The third session of this series focused on interactions between environmental exposures and infectious agents in the lung.

Presenters:

• Steven Kleeberger, Ph.D., National Institute of Environmental Health Sciences
• Fenna Sillé, Ph.D., Johns Hopkins University, former University of California, Berkeley SRP trainee
• Stephania Cormier, Ph.D., University of Tennessee Health Science Center, Louisiana State University SRP Center

Moderator:

• Michael Humble, Ph.D., National Institute of Environmental Health Sciences

Steven Kleeberger, Ph.D., a principal investigator in the NIEHS Intramural Research Program, described his work to understand the mechanisms of Respiratory Syncytial Virus (RSV) infection and disease severity and how that relates to exposure to environmental insults. His findings may help identify individuals at risk for severe RSV infection.

Fenna Sillé, Ph.D., an assistant professor at Johns Hopkins University and former University of California, Berkeley SRP postdoctoral researcher, discussed how early-life exposure to arsenic permanently changes the immune system and increases infectious disease risk later in life, using Mycobacterium tuberculosis in the lung as the model. Their observations in Chile suggest that arsenic impacts critical processes that occur in early life, such as the developing immune system, thereby contributing to increased mortality risk from cancer, bronchiectasis and tuberculosis (TB) later in life. As part of their studies, they observed metabolic and immunogenic alterations in arsenic exposed macrophages and mice as well as effects on TB pathogenicity in vivo. Together, their data elucidates how arsenic influences infectious disease risk in exposed populations.

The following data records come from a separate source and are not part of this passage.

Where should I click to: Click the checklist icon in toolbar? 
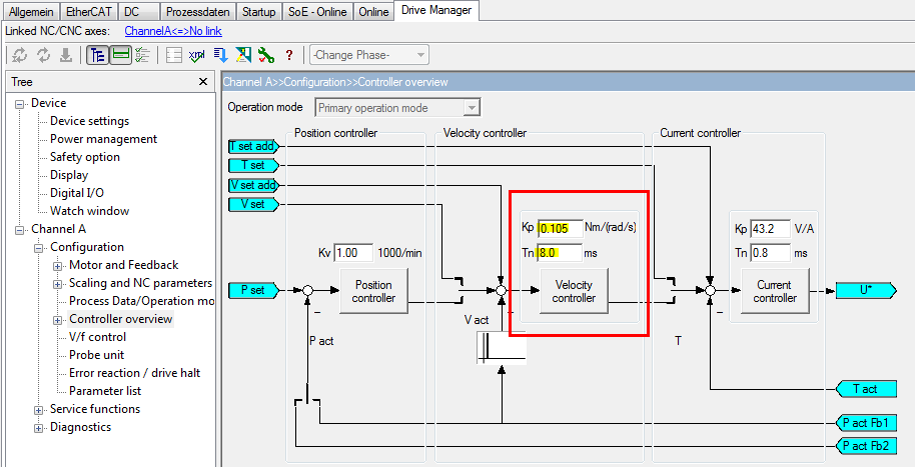(142, 55)
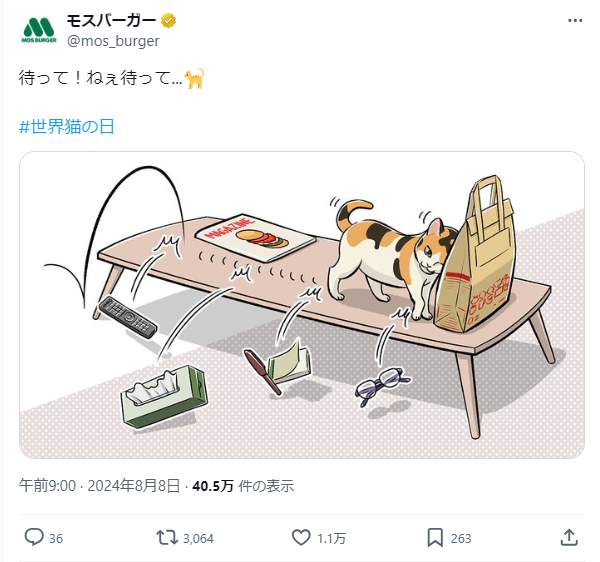Repost this tweet using retweet icon
Screen dimensions: 600x562
[x=167, y=537]
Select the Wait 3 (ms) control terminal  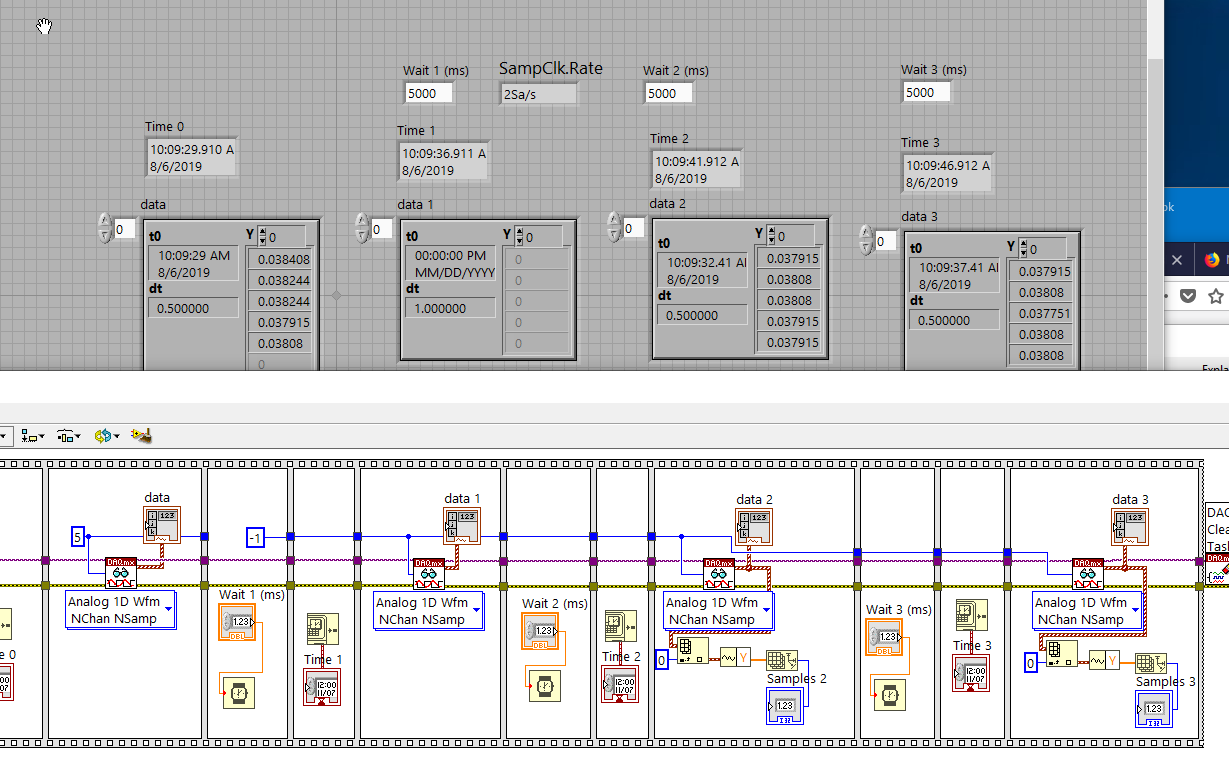pos(884,638)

Stephania Cormier, Ph.D., a professor at the University of Tennessee Health Science Center and Center Director of the Louisiana State University SRP Center, discussed the relationship between environmentally-persistent free radicals (EPFRs) and severity of respiratory viral infections. Exposure to elevated levels of particulate matter containing EPFRs is associated with increased risk of morbidity and mortality from respiratory tract viral infections in children. She also discussed how early-life exposure to EPFRs elicits active immunosuppressive and demonstrate the role of Tregs and IL10 in enhanced influenza severity. Finally, she demonstrated that blocking such immune responses can protect against severe disease.